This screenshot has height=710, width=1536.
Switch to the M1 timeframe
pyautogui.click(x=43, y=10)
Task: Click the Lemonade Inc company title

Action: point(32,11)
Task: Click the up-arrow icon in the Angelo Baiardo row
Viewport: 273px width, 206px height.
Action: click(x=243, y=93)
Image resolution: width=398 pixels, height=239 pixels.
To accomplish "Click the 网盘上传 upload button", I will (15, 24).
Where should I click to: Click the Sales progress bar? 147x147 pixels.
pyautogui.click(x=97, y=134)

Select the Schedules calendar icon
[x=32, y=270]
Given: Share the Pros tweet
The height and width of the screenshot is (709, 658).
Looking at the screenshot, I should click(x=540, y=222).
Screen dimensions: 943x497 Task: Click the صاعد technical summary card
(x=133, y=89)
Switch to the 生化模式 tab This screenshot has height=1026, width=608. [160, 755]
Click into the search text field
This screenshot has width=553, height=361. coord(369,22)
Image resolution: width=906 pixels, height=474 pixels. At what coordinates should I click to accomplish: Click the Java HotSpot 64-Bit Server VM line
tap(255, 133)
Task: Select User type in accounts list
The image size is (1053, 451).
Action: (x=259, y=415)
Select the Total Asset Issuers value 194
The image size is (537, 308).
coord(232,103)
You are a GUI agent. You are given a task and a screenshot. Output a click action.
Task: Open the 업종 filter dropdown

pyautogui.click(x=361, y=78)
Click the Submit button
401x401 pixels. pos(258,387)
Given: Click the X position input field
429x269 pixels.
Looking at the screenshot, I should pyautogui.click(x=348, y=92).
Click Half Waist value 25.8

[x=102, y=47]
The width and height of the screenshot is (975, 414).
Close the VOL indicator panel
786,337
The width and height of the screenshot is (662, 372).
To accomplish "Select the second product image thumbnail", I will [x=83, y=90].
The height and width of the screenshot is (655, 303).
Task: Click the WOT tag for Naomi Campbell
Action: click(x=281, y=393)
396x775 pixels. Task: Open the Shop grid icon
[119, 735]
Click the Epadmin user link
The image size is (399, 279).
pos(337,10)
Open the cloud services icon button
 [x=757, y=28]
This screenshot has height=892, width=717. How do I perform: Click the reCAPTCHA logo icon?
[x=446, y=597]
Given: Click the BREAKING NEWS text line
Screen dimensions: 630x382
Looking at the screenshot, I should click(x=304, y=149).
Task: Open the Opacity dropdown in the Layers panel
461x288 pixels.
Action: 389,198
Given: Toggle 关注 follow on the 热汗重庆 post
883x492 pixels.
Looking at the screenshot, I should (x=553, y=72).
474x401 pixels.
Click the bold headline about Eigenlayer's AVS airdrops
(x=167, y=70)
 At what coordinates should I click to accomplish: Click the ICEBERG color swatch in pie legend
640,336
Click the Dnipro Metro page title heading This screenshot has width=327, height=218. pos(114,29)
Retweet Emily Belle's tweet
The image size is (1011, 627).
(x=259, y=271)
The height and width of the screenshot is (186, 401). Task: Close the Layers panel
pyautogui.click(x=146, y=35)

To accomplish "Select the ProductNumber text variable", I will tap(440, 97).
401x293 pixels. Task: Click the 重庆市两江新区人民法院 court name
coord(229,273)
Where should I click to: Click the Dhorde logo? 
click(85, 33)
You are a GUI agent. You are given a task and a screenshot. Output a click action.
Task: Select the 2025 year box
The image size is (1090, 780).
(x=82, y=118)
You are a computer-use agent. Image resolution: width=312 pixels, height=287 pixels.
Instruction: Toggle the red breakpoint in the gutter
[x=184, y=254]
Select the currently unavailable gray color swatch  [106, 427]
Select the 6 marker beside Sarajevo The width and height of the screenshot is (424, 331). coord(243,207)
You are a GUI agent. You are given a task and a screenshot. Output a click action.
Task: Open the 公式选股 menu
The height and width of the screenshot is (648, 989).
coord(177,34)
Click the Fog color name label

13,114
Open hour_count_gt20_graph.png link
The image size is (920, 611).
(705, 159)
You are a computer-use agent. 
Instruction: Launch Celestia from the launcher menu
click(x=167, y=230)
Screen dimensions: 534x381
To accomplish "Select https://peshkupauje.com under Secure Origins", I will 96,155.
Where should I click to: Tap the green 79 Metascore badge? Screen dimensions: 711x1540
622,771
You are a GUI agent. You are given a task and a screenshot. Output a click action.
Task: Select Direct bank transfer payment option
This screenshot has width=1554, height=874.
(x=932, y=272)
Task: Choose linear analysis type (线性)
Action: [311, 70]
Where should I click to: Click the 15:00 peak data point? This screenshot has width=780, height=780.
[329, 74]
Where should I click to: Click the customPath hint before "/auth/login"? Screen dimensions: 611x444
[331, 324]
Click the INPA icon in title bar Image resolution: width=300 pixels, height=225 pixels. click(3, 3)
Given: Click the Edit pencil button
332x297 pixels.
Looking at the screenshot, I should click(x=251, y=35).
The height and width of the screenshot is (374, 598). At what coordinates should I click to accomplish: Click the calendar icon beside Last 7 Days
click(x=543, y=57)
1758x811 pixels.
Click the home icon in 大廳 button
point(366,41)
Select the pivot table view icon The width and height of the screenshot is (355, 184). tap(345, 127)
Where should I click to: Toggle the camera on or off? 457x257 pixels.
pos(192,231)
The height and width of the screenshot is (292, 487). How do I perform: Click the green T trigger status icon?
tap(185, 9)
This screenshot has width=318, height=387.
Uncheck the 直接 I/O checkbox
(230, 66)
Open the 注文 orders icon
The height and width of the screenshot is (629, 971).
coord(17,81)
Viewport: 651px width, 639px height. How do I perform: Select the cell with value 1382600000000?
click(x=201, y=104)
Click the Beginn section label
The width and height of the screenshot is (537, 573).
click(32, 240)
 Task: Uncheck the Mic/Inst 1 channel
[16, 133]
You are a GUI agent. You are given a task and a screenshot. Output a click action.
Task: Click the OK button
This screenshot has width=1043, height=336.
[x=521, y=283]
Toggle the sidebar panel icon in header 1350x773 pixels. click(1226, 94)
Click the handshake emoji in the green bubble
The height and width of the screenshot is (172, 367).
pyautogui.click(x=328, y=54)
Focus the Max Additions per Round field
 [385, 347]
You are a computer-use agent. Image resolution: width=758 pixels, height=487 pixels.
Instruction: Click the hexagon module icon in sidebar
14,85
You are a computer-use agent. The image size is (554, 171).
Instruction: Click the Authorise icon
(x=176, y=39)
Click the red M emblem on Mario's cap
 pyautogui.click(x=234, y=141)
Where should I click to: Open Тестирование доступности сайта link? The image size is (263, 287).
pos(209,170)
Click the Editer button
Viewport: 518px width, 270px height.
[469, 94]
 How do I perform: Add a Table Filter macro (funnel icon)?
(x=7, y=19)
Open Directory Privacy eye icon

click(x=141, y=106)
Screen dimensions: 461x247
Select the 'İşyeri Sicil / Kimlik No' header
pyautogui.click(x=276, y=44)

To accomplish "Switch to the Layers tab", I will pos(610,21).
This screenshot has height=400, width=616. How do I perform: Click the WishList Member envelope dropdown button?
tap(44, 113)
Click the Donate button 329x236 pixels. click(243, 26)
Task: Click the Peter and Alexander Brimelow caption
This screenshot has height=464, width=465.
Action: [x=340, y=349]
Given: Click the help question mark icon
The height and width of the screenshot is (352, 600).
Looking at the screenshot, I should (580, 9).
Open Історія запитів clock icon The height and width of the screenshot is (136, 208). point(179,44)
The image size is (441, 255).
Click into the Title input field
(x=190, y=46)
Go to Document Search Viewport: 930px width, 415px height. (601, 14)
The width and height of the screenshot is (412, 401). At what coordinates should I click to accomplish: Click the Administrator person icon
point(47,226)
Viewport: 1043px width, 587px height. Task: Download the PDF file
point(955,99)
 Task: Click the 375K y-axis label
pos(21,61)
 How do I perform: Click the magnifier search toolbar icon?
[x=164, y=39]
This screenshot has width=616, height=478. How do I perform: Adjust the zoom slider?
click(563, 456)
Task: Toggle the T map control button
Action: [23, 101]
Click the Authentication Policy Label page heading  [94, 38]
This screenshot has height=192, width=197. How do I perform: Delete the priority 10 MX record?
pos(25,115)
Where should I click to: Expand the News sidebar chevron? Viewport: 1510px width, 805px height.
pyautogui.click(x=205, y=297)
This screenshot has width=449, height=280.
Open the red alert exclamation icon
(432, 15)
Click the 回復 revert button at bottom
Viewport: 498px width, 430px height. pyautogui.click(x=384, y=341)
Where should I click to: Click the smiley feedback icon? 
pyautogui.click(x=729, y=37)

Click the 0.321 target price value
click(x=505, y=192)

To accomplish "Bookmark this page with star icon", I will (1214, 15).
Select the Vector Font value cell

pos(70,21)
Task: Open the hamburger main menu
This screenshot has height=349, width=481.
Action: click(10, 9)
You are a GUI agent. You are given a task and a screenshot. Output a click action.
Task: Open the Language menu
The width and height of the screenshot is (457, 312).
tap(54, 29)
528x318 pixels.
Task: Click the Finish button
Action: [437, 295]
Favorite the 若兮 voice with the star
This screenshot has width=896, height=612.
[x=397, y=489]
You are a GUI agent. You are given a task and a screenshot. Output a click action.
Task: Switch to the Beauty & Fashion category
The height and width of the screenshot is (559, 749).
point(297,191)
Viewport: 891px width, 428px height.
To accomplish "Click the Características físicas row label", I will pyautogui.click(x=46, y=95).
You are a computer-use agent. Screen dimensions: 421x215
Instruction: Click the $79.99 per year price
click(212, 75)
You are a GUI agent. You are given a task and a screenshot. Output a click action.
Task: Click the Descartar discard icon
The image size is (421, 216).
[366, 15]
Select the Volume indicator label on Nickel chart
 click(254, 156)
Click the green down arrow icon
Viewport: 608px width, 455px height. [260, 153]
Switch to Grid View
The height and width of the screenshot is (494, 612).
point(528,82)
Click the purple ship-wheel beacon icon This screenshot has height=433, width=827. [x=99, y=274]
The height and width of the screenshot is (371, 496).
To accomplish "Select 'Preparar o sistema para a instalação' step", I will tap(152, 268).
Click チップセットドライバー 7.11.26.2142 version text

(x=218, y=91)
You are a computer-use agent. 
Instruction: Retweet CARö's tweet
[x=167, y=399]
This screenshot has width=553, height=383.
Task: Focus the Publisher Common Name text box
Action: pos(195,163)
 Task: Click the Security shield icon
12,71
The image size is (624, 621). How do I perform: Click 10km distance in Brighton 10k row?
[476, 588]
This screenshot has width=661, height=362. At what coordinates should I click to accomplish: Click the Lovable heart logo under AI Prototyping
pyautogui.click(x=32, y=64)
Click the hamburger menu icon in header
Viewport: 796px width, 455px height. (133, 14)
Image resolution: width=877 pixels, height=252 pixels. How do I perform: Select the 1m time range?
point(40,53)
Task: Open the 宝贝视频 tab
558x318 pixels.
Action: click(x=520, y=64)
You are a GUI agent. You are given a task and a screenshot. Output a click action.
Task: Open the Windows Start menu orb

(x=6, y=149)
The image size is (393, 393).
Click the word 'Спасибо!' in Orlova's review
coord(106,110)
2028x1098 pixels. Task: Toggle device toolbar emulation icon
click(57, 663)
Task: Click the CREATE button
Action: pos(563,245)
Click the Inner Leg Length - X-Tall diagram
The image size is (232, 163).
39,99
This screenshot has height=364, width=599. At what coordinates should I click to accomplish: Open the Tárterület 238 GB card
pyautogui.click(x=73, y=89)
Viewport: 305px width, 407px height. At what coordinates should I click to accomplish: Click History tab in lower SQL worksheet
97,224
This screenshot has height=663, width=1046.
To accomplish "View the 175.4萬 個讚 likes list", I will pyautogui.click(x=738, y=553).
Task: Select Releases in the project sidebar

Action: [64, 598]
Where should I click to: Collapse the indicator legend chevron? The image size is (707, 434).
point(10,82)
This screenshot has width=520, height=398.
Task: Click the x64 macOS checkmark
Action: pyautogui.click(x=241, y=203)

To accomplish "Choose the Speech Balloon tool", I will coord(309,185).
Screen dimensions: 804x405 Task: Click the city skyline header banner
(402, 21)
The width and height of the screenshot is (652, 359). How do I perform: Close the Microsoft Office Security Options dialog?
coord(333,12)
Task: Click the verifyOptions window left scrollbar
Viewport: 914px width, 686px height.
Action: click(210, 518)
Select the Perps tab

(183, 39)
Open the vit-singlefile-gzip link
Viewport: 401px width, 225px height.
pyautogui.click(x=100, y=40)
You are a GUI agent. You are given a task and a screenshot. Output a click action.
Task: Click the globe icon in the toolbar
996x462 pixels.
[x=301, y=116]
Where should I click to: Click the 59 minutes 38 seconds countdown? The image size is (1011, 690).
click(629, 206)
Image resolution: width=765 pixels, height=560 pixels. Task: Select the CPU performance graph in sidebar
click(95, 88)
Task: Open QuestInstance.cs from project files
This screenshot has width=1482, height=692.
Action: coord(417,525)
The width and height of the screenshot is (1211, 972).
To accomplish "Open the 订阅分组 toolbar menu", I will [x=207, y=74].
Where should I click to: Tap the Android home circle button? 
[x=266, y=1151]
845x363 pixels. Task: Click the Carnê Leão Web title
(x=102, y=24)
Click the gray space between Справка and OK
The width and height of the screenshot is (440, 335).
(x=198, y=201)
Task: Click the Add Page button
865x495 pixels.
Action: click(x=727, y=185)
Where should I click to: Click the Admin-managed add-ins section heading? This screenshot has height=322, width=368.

== == ==

— WORK INSTRUCTION —
Please give back exactly the lines of the listing above that run from the one containing "You are a computer-use agent. Image resolution: width=312" through the one containing "Select the 6", and only those.

— RESPONSE TO THE EXERCISE —
You are a computer-use agent. Image resolution: width=312 pixels, height=287 pixels.
Instruction: Toggle the red breakpoint in the gutter
[x=184, y=254]
Select the currently unavailable gray color swatch  [106, 427]
Select the 6 marker beside Sarajevo The width and height of the screenshot is (424, 331). coord(243,207)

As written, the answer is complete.